[Exercise brief]
Copy out only the span from the line with "Go back in the Simple Browser" to the end of the data, both ends kept, word for word.

•••

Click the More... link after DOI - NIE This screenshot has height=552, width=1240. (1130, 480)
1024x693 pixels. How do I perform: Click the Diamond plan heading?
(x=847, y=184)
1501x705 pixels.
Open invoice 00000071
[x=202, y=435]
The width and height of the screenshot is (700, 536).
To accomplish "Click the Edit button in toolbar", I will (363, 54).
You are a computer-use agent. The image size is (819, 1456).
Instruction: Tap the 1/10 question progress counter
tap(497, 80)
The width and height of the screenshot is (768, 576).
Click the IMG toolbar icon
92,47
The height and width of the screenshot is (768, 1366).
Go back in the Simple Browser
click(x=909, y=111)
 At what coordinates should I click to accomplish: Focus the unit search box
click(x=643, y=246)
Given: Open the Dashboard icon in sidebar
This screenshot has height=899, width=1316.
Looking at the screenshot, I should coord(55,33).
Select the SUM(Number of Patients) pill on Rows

•••

[Response]
Go back in the Simple Browser
click(x=909, y=111)
 At what coordinates should I click to accomplish: Focus the unit search box
click(x=643, y=246)
Given: Open the Dashboard icon in sidebar
This screenshot has height=899, width=1316.
Looking at the screenshot, I should coord(55,33).
Select the SUM(Number of Patients) pill on Rows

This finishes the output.